From a societal and ethical perspective, the findings raise concerns about the responsible use of persuasive LLMs1. The mechanisms that might contribute to persuasive effectiveness, such as the specific conversation design, can equally be leveraged to manipulate, deceive, or exploit users. This risk is particularly salient in high-stakes domains like political communication and misinformation55 or when LLMs are used as chatbots for mental health support, where dynamic engagement may bypass existing safety frameworks by LLM developers. As LLMs increasingly approximate human-like tone and reasoning56,57, the boundary between legitimate influence and manipulation becomes increasingly difficult to delineate58. A further emerging area of concern is healthcare, where LLMs are increasingly explored for diagnostic reasoning, triage, and treatment recommendations8–10; in such settings, persuasive or overly confident outputs could anchor clinicians on incorrect decisions and pose direct risks to patient safety. This highlights the need for robust ethical guidelines59–62 that define acceptable forms of AI-mediated persuasion. Developers and regulators should not only focus on technical capabilities, but also consider transparency of intent, user autonomy, and the design of interaction structures that prevent coercive or deceptive practices.

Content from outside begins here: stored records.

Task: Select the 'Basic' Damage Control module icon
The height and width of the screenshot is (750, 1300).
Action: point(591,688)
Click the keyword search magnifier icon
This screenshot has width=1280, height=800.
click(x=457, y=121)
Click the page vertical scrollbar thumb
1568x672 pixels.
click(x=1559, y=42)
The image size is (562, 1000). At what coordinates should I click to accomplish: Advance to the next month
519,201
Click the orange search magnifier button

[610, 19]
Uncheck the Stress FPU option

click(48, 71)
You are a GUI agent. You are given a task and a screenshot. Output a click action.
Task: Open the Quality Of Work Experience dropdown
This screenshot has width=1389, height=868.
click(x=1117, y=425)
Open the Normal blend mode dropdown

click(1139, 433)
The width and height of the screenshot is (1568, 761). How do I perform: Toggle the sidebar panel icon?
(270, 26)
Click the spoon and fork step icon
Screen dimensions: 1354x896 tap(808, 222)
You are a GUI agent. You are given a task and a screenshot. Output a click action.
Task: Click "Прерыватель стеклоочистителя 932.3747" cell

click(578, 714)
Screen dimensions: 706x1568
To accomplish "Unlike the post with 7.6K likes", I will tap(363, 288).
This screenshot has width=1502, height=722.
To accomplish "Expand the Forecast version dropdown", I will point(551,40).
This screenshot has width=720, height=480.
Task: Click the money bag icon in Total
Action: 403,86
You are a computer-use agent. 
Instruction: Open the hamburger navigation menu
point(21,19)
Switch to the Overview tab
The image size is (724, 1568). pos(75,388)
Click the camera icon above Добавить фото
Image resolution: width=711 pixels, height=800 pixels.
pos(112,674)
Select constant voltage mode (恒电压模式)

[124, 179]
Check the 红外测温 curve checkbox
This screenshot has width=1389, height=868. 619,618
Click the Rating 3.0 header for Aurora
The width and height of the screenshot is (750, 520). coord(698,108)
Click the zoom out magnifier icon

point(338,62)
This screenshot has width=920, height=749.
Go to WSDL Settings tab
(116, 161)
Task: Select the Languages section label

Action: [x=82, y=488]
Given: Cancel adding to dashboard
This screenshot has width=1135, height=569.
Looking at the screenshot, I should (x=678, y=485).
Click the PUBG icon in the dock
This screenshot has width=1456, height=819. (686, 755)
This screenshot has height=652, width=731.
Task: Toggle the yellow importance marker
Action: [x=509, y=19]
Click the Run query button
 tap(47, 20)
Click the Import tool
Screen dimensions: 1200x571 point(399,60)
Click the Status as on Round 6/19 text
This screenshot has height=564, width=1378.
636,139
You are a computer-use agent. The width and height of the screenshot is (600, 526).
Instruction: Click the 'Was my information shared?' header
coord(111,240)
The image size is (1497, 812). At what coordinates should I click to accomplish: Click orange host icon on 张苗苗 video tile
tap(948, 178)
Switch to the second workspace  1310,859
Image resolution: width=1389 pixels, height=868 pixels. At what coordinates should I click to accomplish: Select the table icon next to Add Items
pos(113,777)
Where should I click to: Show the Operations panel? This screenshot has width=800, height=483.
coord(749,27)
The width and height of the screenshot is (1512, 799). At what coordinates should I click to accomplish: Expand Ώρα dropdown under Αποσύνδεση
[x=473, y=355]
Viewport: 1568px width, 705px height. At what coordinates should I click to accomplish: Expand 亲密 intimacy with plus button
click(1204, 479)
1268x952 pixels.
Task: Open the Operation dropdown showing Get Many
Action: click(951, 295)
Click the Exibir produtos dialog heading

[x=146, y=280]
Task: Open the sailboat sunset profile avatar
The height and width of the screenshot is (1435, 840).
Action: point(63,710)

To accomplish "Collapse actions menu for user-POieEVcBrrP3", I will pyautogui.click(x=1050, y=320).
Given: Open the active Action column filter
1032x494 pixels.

From a theoretical perspective, our findings inform our conceptual understanding of both human–AI collaboration and persuasion research. In human–AI collaboration theory, the observed heterogeneity of model capabilities, communication format, and domain aligns with frameworks emphasizing that humans and LLMs possess complementary strengths, suggesting that effective persuasion may arise when these distinct abilities are combined63,64. Qualitatively, synthesizing the observed studies, the observed heterogeneity aligns with the Elaboration Likelihood Model of persuasion: LLMs might show potential along the central route of persuasion, which relies on analytical processing, whereas human communicators retain strengths along the peripheral route, which depends on emotional, relational, and identity-based cues26. Moreover, LLMs offer novel opportunities for theory testing65 by enabling systematic manipulation of message characteristics in controlled, large-scale environments. Such setups allow researchers to replicate classic persuasion experiments or explore theoretical mechanisms at a scale and level of experimental control that would be difficult to achieve with human participants alone66–68. By identifying conditional factors rather than relying on binary human-versus-AI comparisons, our study contributes to a more nuanced understanding of how, when, and why LLMs can be persuasive.